全生園の桜と「革命のような10日間」と土田義雄

「革命のようなたたかい」が生んだ景観
 多磨全生園の桜並木は、患者自治会初代委員長土田義雄がプロミン獲得と併せて取り組んだ自治会事業の一つである。山桜100本、吉野桜100本、しだれ桜100本、彼岸桜50本、八重桜50本、三ツ葉楓20本、榧50本が植えられた。その後の手入れも、患者たちが農薬を用いずに手作業で受け継いできた。その労苦が、春毎に満開の桜となり人々を60年もの長きにわたって、感嘆させている。

 土田義雄が発病したのは慶大在学中、一旦軽快退所したが応召、二・二六事件に巻き込まれ中国戦線に送られる。八路軍捕虜となり、その捕虜としての経験が彼を根底から変えたのである。農民からは針一本も奪わない。提供された物資には必ず費用を払い、時間があれば農作業を手伝う。司令官も兵士も平等の規律正しい八路軍を身近に見たのである。
 婦女子を強姦し殺害、徴発と称して食料は略奪、家には放火する皇軍を経験してきた土田義雄には革命的衝撃だった。急進的民主主義者となって敗戦とともに帰国。しかしハンセン病を再発、全生園に再収容される。
 土田を迎えて全生園の若い理論家たちが集い博友会を結成、ハンセン病療養所民主化闘争を組織したのであった。
 

 土田義雄は、プロミン獲得闘争でも表面に出ず最も重要な役割を担った。重症にもかかわらず、皆が注射出来るまではと、自分のためにプロミンを要求することは無かった。財力ある患者は闇のプロミンを買ったが、土田はそれも特権であるとして拒否した。ために結核を併発して急逝、35歳であった。古い因習を壊し、良いしきたりを数多く残し、反対派からも惜しまれた。自治会・左派・組合を徹底的に嫌悪した林芳信園長すら土田には敬して一目置いた。高潔で子どもにも丁寧な挨拶を欠かさぬ物腰柔らかな人柄に若者たちが集い、政治・哲学・文学・宗教を語りあい、魅力的な活動的「知識人」が生まれた。土田は上に立って指導することはなかった。存在自体が人々に安心感を与えたという。

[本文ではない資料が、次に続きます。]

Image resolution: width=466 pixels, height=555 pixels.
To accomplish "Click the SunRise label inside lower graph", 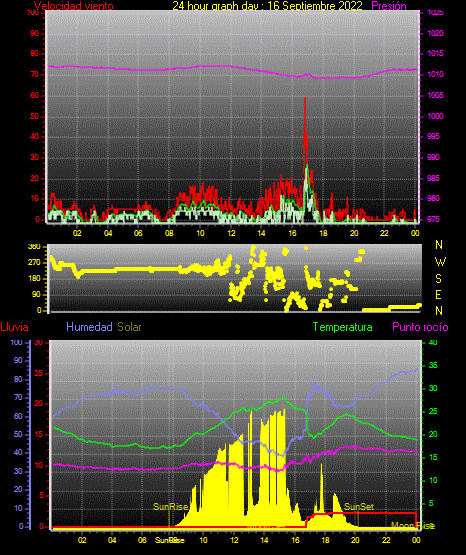I will click(170, 507).
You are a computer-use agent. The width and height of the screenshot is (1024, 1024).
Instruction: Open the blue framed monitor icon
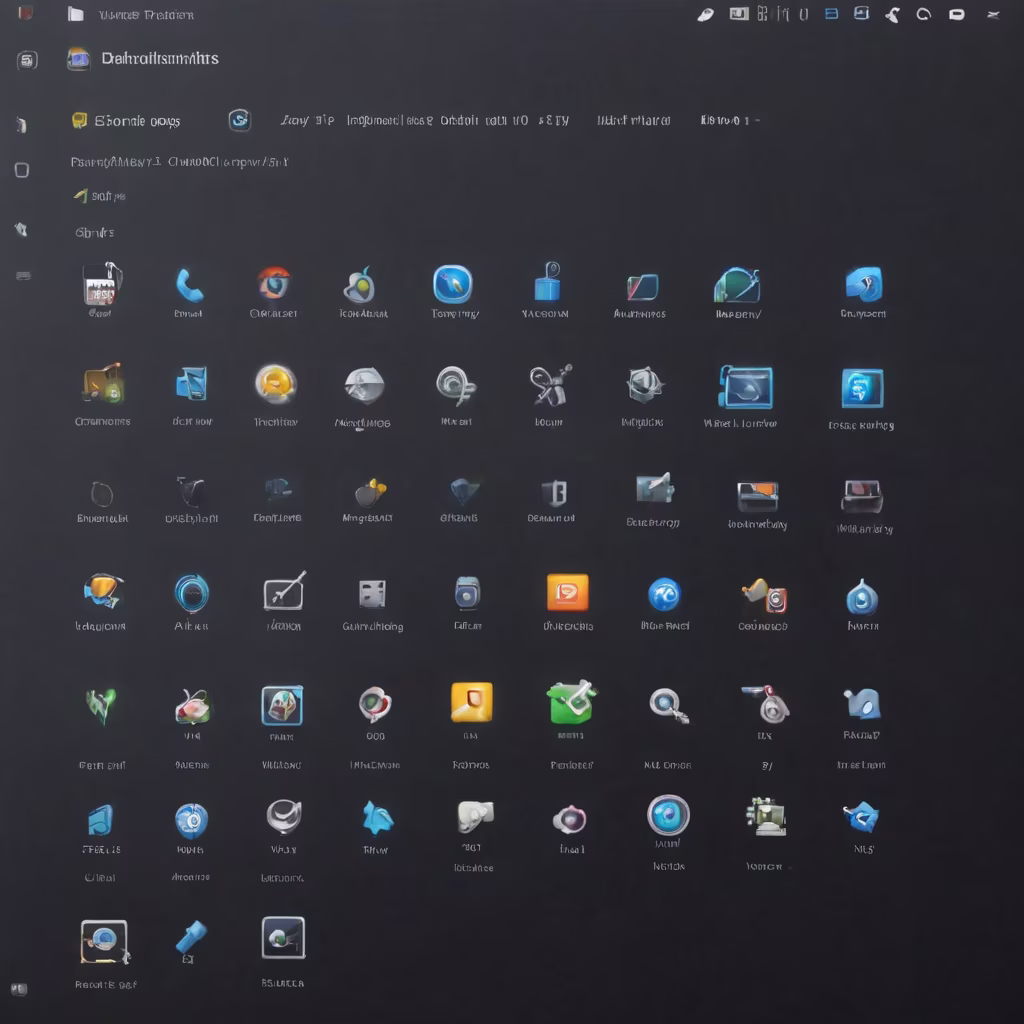click(745, 387)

物腰柔らかでクラシック音楽を愛したモダンボーイでダンスの上手かった彼が逝去したのは、1960年だった。
  

 土田義雄を中心に始まった1947年9月9日からの民主化闘争の10日間はあたかも革命のようだった。その革命前夜の全生園で開かれた粟生楽泉園闘争報告集会を、15歳の少年だった谺雄二が証言している。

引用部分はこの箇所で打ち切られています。